Adrian Veidt spends his small piece of “If You Don’t Like My Story Write Your Own” removing what little fascination his storyline may have held. He confirms that he is, indeed, making clones to use as his disposable wait staff, and continues only to eat birthday cake. He also finally enumerates his evil plan, and it’s quite disappointing. He’s being confined in that estate of his, and he’s developing a catapult to help him escape, but he needs lots of dead clones to test the distance. So the man who created genetically manipulated animals – culminating in a giant squid monster that destroyed Manhattan and, for some reason, makes it rain baby squid in Tulsa, Oklahoma – is now trying to develop a catapult? And whoever is keeping him prisoner (presumably either Doctor Manhattan or Lady Trieu) put him someplace where he could escape via a catapult, which they gave him the means to build? And they’re letting him plan his escape, but they take special care to make sure he doesn’t kill any buffalo? I’m sure we’re supposed to “just go with it,” but this is a little far into the show for nothing to make sense.

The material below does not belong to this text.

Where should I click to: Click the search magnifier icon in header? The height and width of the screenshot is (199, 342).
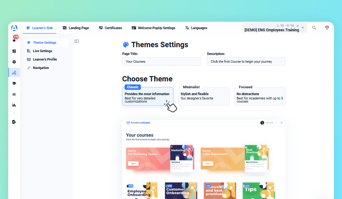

Watchmen, If You Don't Like My Story Write Your Own

None of the other tidbits in “If You Don’t Like My Story Write Your Own” are of particular interest either. Louis Gossett Jr. is working with Lady Trieu, for whatever that’s worth. They’re building a clock, which prompts Gossett to mutter “Tick tock” a few times before the credits roll. There’s more of that “truth takes time” nonsense left over from Alias as the reasoning behind why he doesn’t just tell Angela what’s going on with him. Speaking of whom, Angela is followed by a guy who looks like a Halloween party attendee dressed as Ultraman; this is just another mystery we’re supposed to put on the backburner, but I can’t imagine anyone caring. Looking Glass suggests that Judd was a racist because “He was a white man in Oklahoma;” aside from insulting the bulk of an entire state to score woke points at Hollywood cocktail parties, I guess this is a way of having the other white male main character “admit” that they’re all bad guys. The teaser for next week makes it seem like Looking Glass will have a bigger role, and all I can do is feel bad for Tim Blake Nelson, another good actor caught in Watchmen’s tractor beam of stupid.

“If You Don’t Like My Story Write Your Own” erases what little progress Watchmen made last week and returns it to the mess that is its normalcy. The characters – both old and new – remain dull and/or silly, the plot doesn’t advance much, and the actors can’t overcome the nonsensical burden of the script. What happens next probably doesn’t matter.